Language analyzers need to segment the input.
- Language generation works by converting concepts into linguistic
units.
This involves a sort of semantic "segmentation" and a mapping of
these segments onto linguistic units.
- Identifying the structure of a chunk of language involves both segmentation,
finding boundaries between constituents, and aggregation,
combining elements into larger units.
The clues to how this is done may not be obvious.
-
Generating language presumably involves aggregation of smaller semantic units
into larger ones.
-
Recognizing and generating discourse involves analogical mappings between structures.
Categories and invariance
Linguistic units belong to categories.
Some of these, such as words, are directly involved in language analysis and generation.
Others, such as syllables, are in the service of analysis or generation.
Learning and recognizing categories means solving the invariance problem,
discovering what matters and what does not for each category.
-
Phonological categories, especially phonemes, are notoriously variable, depending
on the phonetic context, the speaker's age and gender, and global properties
of the utterance.
The invariance problem is the problem of establishing what it is that makes, say,
a /p/ a /p/ and what it is that's irrelevant and must be factored out in
identifying consonants.
-
The form of a morpheme may vary considerably, depending on the morphemes and phonemes around it.
Redundancy and grammaticality
Languages are also often redundant in very specific and constrained ways.
This may make language analysis easier, but
language generators must adhere to these constraints in order to produce
grammatical utterances.
Productivity and systematicity
Language generators can generate and language analyzers can analyze
sentences and discourses that they've never heard before by recombining units in
novel ways, using familiar patterns of combination.

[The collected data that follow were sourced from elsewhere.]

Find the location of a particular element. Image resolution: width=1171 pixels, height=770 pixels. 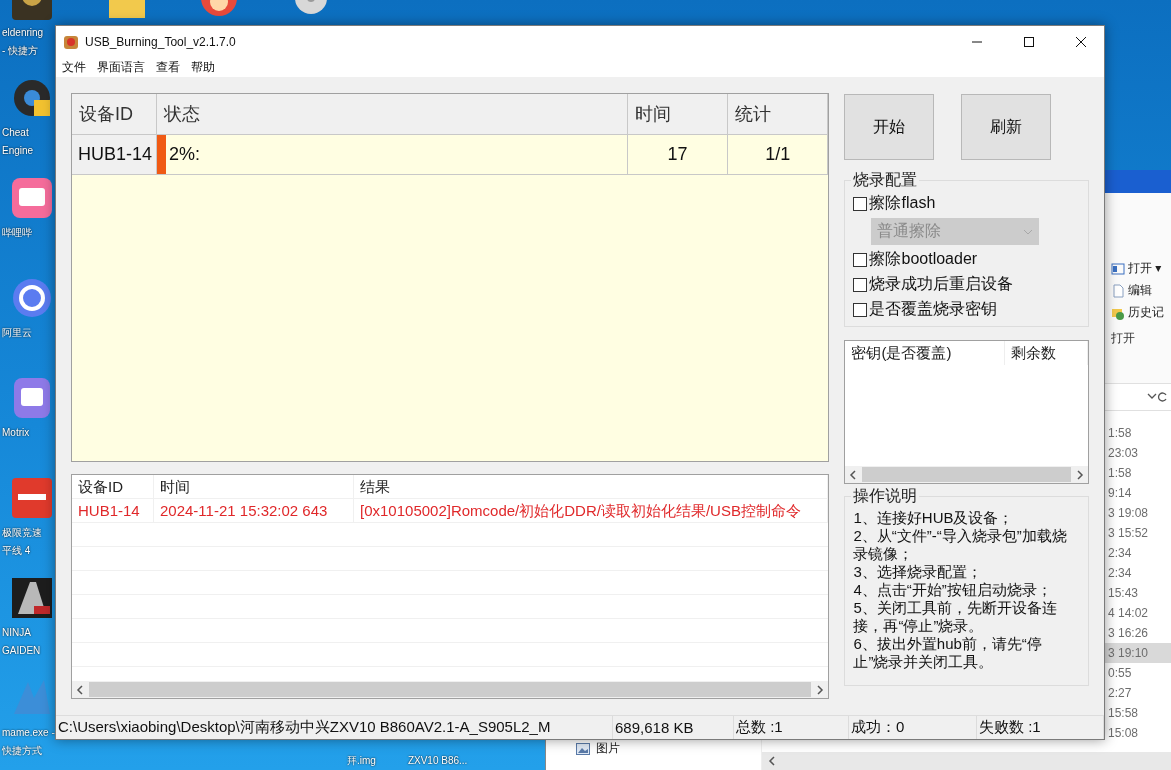

desktop-icon-label: 拜.img is located at coordinates (361, 761).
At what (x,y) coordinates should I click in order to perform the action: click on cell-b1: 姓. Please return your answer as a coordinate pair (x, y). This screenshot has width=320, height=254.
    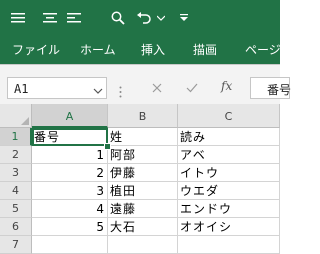
    Looking at the image, I should click on (143, 137).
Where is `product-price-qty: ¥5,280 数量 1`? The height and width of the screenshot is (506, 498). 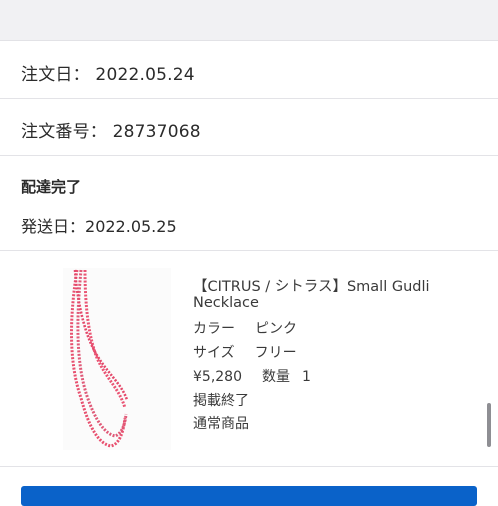
product-price-qty: ¥5,280 数量 1 is located at coordinates (252, 376).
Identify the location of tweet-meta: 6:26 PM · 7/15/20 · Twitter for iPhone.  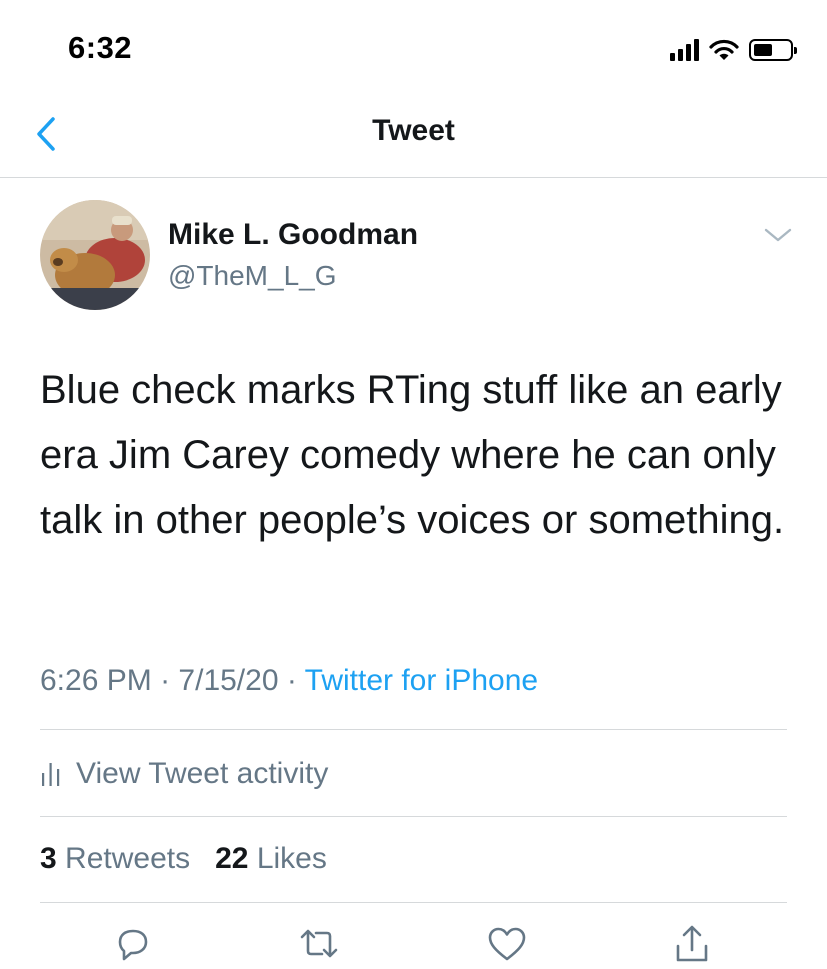
(289, 681).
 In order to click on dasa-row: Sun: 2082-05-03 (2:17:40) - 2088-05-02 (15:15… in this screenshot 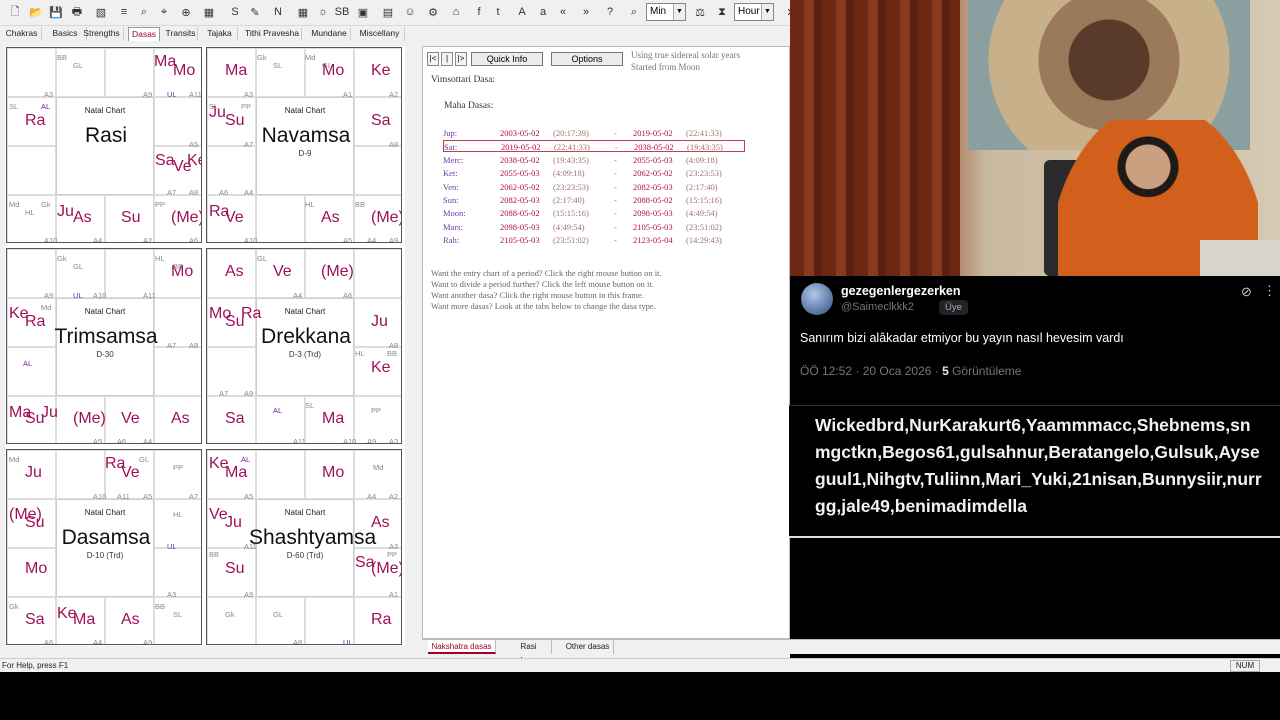, I will do `click(594, 200)`.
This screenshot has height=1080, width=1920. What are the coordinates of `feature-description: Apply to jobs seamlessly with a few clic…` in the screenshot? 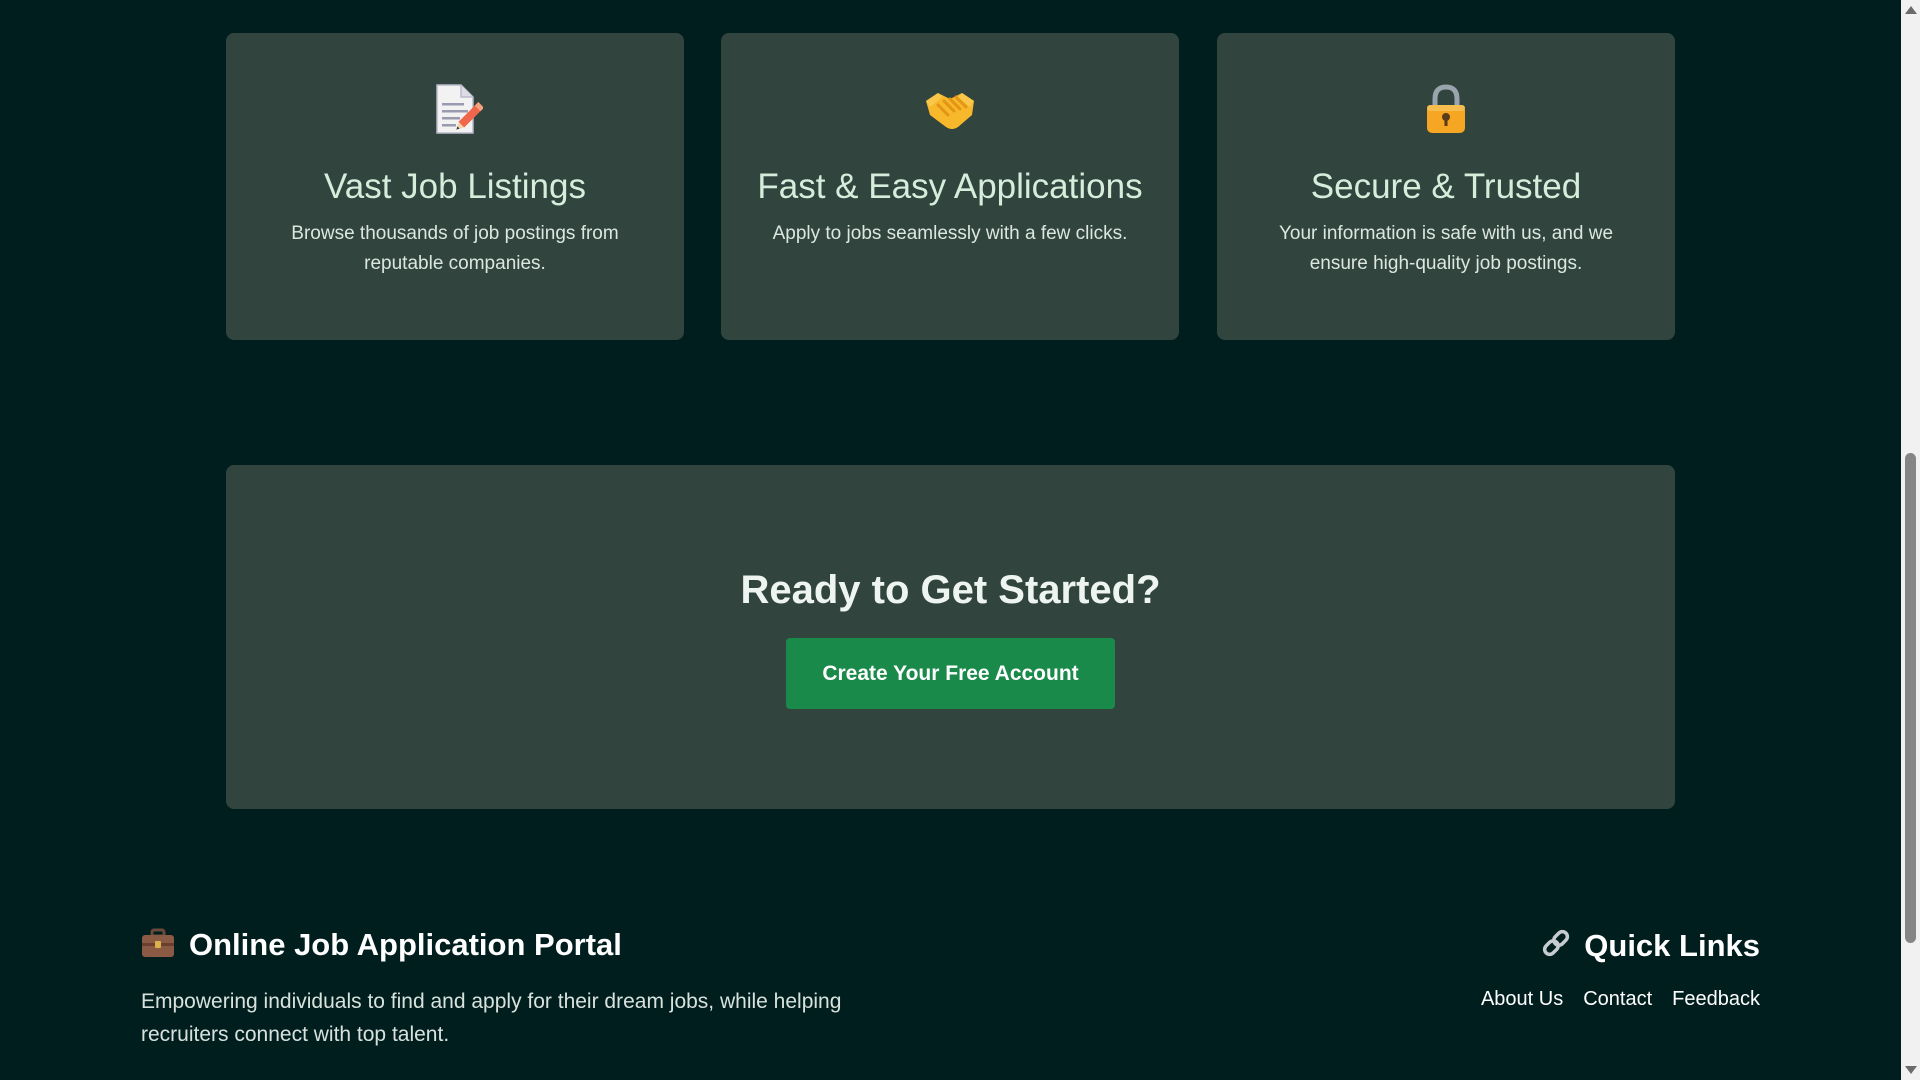 It's located at (950, 234).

That is, language is productive.
Whatever form it takes, knowledge of language has to permit generalization.
Whether this involves only interpolation between known examples or extrapolation
beyond them (more challenging) is not so clear.
Learnability
Obviously languages are learned, though how much is learned is a subject of
lots of disagreement.
The problem is that the input to the learner seems to underspecify what
needs to get learned; that is, the range of possible "hypotheses" that are
compatible with the input is too large.
If the input to machines learning natural language is "natural", they will face similar problems.
Apparently some sort of constraints are needed on what can be learned.
But what sort?
-
Children often learn the meanings of words on the basis of very few presentations.
Without constraints on what is a possible meaning, this seems impossible.
-
Multiple grammars seem to be compatible with the input children receive.
Without constraints on what is a possible grammar, it seems impossible to learn
grammar.
Multiple sources of knowledge
Understanding and producing language require the simultaneous use of multiple
levels of linguistic and non-linguistic knowledge and reasoning, including
reasoning about the beliefs of the speaker/hearer (theory of mind).